A Silence Laboratories lançou um cofre de custódia resistente ao quantum, concebido para proteger ativos digitais face a ameaças criptográficas futuras. O sistema combina assinaturas pós-quânticas com computação multipartida para ajudar as instituições a fazer a transição sem ter de remodelar a infraestrutura existente.
Principais conclusões:
A Silence Laboratories lançou um cofre quântico-resistente usando o standard ML-DSA de 2024 da NIST.
A Silence Laboratories apresentou o que descreve como o primeiro cofre resistente ao quantum para custódia de ativos digitais, marcando uma tentativa inicial de enfrentar um risco que muitos no setor ainda consideram estar a anos de distância, mas que se torna cada vez mais inevitável.
Numa partilha exclusiva com a Bitcoin.com News, foi referido que o novo sistema foi concebido para salvaguardar os ativos cripto e a assinatura de transações contra o possível impacto da computação quântica. Embora estas máquinas ainda não sejam capazes de fazê-lo à escala, os avanços recentes e a implementação de standards pós-quânticos começaram a mudar o debate da teoria para a preparação.
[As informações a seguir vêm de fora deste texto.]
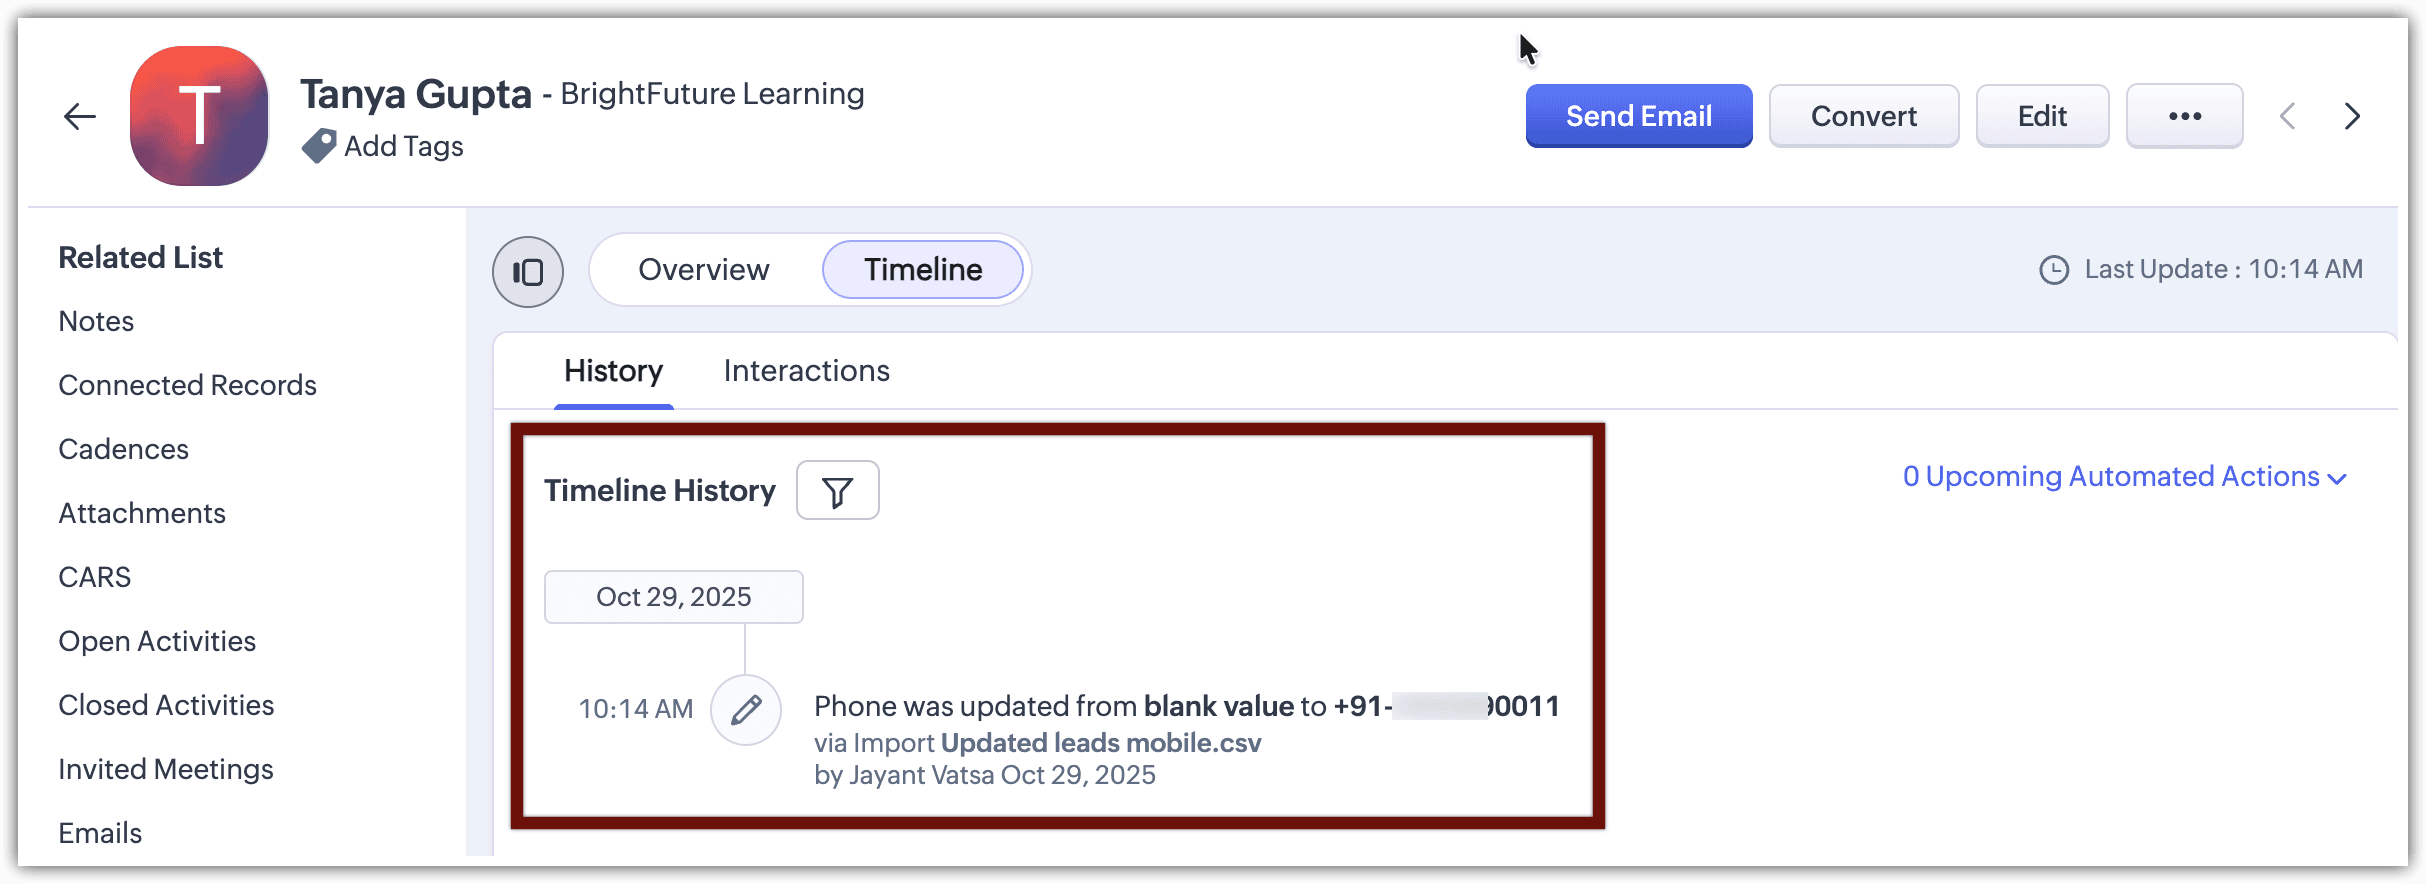Open Notes in the Related List
Viewport: 2426px width, 884px height.
pos(96,321)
A abordagem da Silence assenta na combinação de computação multipartida, ou MPC, com criptografia pós-quântica. A MPC já é amplamente usada na custódia institucional, permitindo que múltiplas partes partilhem o controlo sobre as chaves privadas, em vez de depender de um único ponto de falha. A nova infraestrutura da empresa mantém esse modelo, ao mesmo tempo que substitui os esquemas de assinatura tradicionais por ML-DSA, um algoritmo resistente ao quantum normalizado pelo U.S. National Institute of Standards and Technology em 2024.
O objetivo é permitir que as instituições financeiras atualizem a sua segurança de forma gradual. “A maioria dos sistemas existentes ainda depende de esquemas de assinatura que não foram criados para resistir a ameaças quânticas. Ao usar a nossa infraestrutura de MPC quântico-safe, as instituições podem começar a atualizar já, no seu próprio calendário, em vez de serem forçadas a uma migração apressada mais tarde”, afirmou Andrei Bytes, cofundador e CTO da Silence Laboratories.
O cofre incorpora ainda ambientes de execução confiáveis, como o Google Cloud Confidential Computing, para isolar operações sensíveis. Estes ambientes protegidos por hardware foram concebidos para reduzir a exposição a riscos provenientes de fornecedores de cloud, operadores do sistema ou atacantes externos.
A Silence disse que a plataforma é modular, o que significa que pode integrar-se com estruturas existentes de governação e enquadramentos de políticas usados por bancos, custodians e plataformas cripto. Esta flexibilidade poderá ser crítica para grandes instituições, em que substituir infraestrutura central pode ser lento e dispendioso.
O produto está a ser lançado inicialmente para um grupo de parceiros de conceção que inclui Bitgo, Zengo, Eigenlayer e Infosys, entre outros. Espera-se que estes utilizadores iniciais testem o desempenho do sistema em fluxos reais de custódia e ajudem a refinar a sua implementação.
Por agora, a tecnologia continua a ser uma salvaguarda face a uma ameaça hipotética. Mas, para as instituições que gerem grandes carteiras de ativos digitais, o custo de esperar pode ser elevado. A Silence Laboratories aposta que a preparação antecipada irá revelar-se menos disruptiva do que uma transição apressada mais tarde.